As soon as Ken could see what Sandy was holding he said, “Great! A paring knife. Now let’s hope it’s sharp. Stick the handle between my teeth and hold your hands in front of me.”
The barge dipped sickeningly and Sandy braced himself against the table to avoid being thrown. Ken leaned back hard against his chair. There was a heavy thud as a wall of water swept over the stern and struck the rear wall of the cabin. The pool in the middle of the room was widening fast.
“Come on,” Ken said. “Hurry up.” He dreaded thinking how long it was going to take him to free Sandy’s hands. The pump had already been out of operation for some time. How much water had the barge taken on already? How much more could it stand?
He closed his mind to the questions as the barge settled, and twisted sideways on the chair so that Sandy could get close to him.
Sandy got into position, back toward Ken, who reached forward and took the handle of the knife between his teeth, blade downward.
“A little closer. Up a couple of inches,” Ken mumbled between clenched jaws. “Good. Hold it.”
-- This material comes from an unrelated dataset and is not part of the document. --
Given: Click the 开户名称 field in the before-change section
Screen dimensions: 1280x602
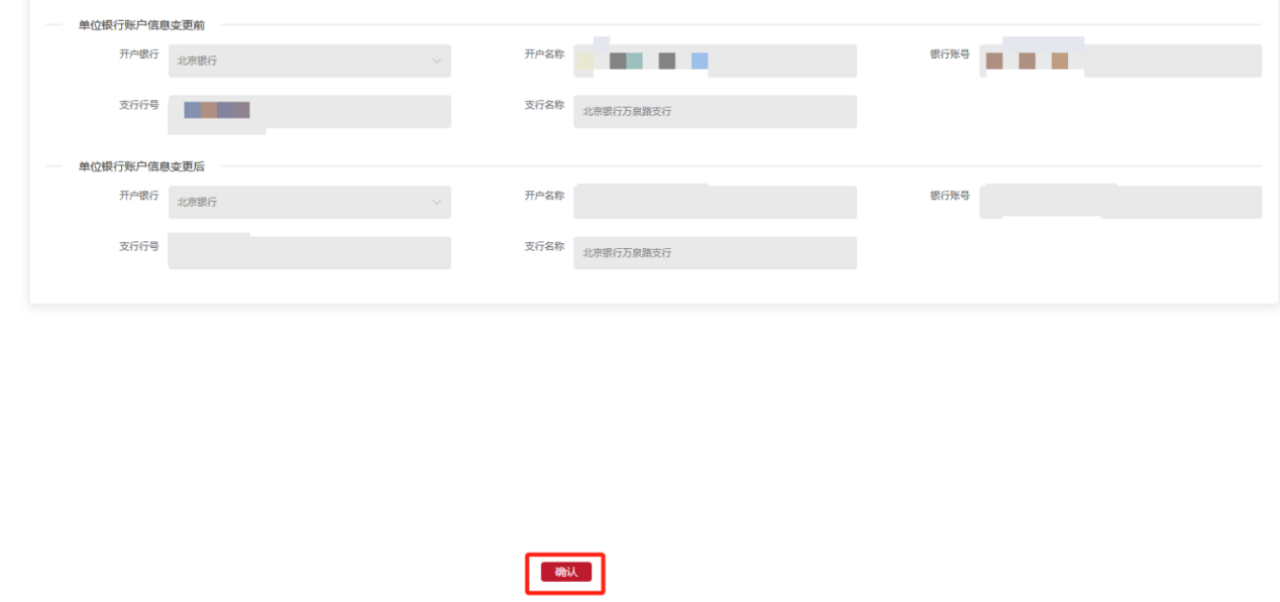Looking at the screenshot, I should click(715, 61).
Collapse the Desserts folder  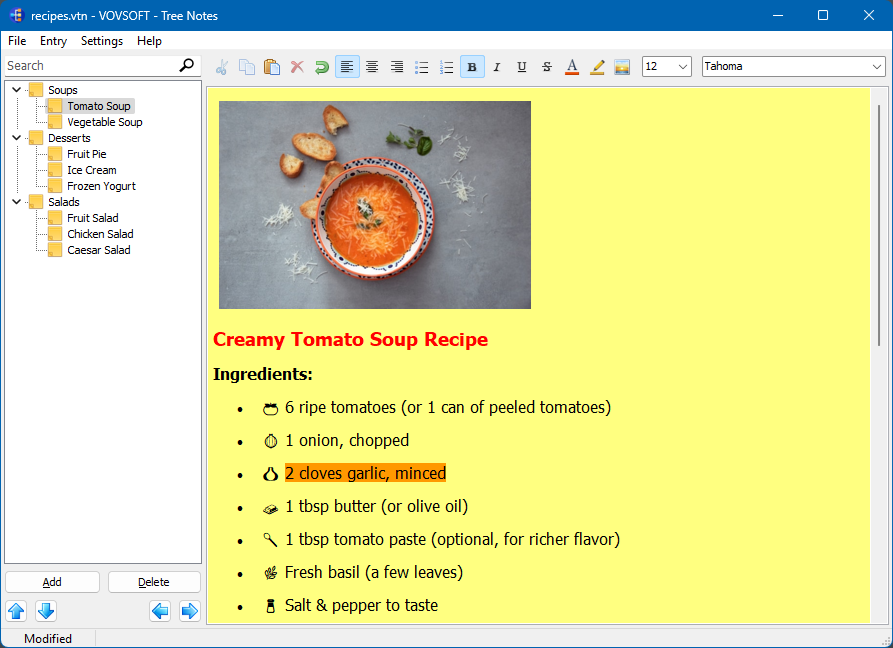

He moved his head rhythmically back and forth, drawing the blade of the knife across the tough cord. Sandy held himself rigid, his legs spread for balance against the roll of the deck. The muscles in his arms and shoulders bulged with the effort of holding his hands in place.
Finally one strand parted. But Cal had done his job well. Each loop was independently tied. Ken kept on. His eyes ached under the strain of trying to focus on the rope a scant few inches from his nose.
Another loop parted. And then a third. And then a fourth.
The knife clattered to the floor. Ken sank back, exhausted.
“There’s one more to go,” Ken gasped.
“Wait a minute.” Sandy took a deep breath, bent his head, and hunched his shoulder muscles. He gave one powerful tug. The last rope snapped. His hands were free.
He stood motionless for a moment, panting. Then he began to knead his fingers to get the numbness out of them. As soon as he could pick up the knife—and without bothering to massage the painful welts on his wrists—he went to work on Ken.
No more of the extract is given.